1. Even flat, worn front teeth
If you often clench or grind your teeth, your teeth may begin to look like they have been filed down over time.
2. Nerve damage from microcracks and broken fillings
On average, natural wear and tear on an adult’s teeth lead to the loss of 0.3 millimeters of tooth enamel every ten years. Your tooth enamel protects your teeth and keeps them strong. Quickly losing enamel makes you susceptible to having your teeth flake or crack, which leads to damaged dental fixtures like crowns. If you do not have cracks repaired and broken crowns replaced, you can develop extreme nerve damage.
3. Teeth sensitivity
All of the extra wear and tear on your teeth that happens if you grind your teeth can damage tooth enamel to the point where the dentin is exposed. Dentin is the part of your teeth that lies beneath the enamel. Exposed dentin can cause you to be sensitive to hot or cold food or drinks.
4. Receding gums
One of the primary causes of gum recession is teeth grinding. Over time, as you grind your teeth, your gums form “pockets” that trap the types of bacteria that cause gum health issues such as receding gums and gum disease.
5. Loose teeth
If your teeth grinding is very severe, it can even detach your teeth from your jaw. This weakens the affected tooth or teeth, and they may fall out.

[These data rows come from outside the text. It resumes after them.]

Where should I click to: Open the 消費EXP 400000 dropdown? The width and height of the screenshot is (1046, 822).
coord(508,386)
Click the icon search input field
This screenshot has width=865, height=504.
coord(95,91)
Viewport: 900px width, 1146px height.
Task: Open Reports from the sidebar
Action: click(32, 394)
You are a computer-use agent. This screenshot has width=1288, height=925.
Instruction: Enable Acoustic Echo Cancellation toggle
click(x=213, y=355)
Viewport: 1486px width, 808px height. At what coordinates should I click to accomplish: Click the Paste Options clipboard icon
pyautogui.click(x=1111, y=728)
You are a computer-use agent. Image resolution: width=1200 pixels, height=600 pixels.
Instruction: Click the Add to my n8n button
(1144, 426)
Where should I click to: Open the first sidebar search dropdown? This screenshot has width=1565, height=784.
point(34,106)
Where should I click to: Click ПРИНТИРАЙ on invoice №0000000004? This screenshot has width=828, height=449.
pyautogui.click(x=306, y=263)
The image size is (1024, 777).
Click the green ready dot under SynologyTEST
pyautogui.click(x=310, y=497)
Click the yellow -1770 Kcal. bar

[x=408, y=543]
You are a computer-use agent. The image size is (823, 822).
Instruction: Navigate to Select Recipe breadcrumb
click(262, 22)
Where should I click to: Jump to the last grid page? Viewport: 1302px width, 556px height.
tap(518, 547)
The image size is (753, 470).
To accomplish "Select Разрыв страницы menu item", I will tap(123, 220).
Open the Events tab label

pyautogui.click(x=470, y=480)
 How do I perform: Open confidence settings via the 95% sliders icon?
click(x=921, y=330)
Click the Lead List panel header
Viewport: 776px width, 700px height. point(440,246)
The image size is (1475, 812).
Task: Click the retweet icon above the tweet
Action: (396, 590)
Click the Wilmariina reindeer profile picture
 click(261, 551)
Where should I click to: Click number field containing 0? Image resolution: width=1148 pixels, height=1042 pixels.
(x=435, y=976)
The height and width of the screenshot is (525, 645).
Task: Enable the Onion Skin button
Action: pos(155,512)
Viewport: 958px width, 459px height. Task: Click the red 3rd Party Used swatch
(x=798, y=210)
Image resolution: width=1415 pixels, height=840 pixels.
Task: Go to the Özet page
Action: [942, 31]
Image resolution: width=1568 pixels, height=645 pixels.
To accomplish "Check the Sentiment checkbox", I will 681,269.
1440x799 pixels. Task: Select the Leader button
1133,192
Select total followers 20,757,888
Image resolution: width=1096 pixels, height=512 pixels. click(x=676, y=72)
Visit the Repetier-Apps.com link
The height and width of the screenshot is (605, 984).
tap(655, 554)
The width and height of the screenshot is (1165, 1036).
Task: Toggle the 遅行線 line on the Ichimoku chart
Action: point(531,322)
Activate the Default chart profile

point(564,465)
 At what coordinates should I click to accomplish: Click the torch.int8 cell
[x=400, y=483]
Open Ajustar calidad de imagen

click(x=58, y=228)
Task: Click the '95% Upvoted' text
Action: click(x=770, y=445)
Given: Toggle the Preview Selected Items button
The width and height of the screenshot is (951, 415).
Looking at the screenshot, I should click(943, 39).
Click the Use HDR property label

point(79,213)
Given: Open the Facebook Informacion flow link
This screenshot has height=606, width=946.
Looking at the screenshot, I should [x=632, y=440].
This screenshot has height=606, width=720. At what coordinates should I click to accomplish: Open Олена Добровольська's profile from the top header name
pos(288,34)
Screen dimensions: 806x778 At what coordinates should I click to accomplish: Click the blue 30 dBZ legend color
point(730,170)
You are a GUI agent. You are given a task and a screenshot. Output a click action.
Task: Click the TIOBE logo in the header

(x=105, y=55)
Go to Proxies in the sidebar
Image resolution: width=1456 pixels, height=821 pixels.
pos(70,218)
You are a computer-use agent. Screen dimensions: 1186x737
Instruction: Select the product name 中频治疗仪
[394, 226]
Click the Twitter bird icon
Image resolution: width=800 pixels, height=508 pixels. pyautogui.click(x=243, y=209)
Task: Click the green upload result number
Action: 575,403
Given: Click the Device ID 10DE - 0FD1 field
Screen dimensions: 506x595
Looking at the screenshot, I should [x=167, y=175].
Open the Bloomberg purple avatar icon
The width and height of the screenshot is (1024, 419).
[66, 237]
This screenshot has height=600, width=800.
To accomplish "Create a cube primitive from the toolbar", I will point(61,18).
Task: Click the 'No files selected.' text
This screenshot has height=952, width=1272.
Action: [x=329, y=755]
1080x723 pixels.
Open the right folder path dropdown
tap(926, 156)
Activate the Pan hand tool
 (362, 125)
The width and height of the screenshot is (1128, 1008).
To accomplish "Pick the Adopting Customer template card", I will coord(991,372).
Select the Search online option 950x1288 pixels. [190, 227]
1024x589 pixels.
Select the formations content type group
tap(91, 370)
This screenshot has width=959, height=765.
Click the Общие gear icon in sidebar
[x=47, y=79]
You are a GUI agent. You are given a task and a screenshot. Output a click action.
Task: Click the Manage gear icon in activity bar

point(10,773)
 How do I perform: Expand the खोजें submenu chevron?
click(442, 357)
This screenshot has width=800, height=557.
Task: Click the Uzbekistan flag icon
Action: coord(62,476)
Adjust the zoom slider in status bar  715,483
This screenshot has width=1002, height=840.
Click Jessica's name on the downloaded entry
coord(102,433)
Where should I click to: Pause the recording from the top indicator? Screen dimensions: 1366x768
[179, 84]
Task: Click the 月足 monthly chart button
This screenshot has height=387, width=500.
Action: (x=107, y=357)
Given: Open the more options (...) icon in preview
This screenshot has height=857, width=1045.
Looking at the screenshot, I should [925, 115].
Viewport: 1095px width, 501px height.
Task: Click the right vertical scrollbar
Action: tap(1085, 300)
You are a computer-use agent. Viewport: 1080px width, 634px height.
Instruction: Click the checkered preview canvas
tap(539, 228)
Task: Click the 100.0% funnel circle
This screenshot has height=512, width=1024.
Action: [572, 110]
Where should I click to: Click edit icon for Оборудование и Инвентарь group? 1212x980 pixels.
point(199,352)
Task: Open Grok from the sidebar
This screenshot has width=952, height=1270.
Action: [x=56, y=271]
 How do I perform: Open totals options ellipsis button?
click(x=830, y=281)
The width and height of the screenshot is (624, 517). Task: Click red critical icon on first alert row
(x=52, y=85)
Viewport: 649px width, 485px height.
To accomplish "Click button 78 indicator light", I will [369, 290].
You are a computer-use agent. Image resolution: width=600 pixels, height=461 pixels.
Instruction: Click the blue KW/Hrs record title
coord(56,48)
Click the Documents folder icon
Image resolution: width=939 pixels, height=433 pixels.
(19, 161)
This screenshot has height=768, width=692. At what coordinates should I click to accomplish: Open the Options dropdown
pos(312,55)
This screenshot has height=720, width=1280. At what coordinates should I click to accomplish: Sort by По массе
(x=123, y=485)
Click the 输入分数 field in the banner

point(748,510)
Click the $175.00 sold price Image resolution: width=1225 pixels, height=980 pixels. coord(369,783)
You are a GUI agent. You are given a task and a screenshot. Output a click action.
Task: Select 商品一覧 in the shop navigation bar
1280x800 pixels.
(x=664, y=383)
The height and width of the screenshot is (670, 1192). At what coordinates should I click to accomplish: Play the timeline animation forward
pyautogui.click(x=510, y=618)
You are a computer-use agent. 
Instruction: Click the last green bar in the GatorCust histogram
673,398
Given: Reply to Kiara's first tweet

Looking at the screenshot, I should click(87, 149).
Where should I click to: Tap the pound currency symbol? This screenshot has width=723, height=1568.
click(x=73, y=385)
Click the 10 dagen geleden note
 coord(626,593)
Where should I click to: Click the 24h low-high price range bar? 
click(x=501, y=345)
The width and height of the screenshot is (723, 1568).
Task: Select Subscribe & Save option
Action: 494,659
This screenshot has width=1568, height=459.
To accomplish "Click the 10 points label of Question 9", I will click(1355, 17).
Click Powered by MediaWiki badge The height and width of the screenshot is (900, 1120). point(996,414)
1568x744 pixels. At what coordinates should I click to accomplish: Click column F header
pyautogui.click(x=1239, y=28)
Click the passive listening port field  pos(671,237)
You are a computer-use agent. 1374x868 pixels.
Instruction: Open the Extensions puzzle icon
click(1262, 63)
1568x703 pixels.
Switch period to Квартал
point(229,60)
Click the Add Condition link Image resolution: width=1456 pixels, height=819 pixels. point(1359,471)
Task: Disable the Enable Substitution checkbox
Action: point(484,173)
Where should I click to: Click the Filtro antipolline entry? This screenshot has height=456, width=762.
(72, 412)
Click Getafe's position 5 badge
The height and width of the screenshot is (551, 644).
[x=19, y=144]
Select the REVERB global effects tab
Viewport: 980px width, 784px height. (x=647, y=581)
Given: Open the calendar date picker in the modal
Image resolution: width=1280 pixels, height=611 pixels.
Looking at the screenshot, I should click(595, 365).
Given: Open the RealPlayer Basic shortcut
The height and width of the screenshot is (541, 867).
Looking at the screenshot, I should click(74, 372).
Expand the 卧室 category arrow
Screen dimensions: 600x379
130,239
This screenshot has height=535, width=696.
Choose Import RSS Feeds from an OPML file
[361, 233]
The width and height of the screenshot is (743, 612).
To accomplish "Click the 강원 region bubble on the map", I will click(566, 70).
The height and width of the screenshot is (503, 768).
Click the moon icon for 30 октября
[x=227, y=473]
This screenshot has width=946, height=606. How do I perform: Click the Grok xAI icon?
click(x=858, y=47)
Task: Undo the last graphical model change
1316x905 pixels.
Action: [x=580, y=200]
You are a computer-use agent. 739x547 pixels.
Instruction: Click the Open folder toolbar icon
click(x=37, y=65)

6. Frequent jaw pain and headaches
If you grind your teeth in your sleep, you may do this for as long as 40 minutes each hour, which can cause your teeth to bear up to 250 pounds of force per square inch. That is enough force to crack a nut out of its shell. It takes a toll on the muscles of your jaws, which can cause jaw pain and headaches because your muscles are tired and overworked.
You should consult your doctor or dentist about your teeth grinding, especially if you are unsure of the cause.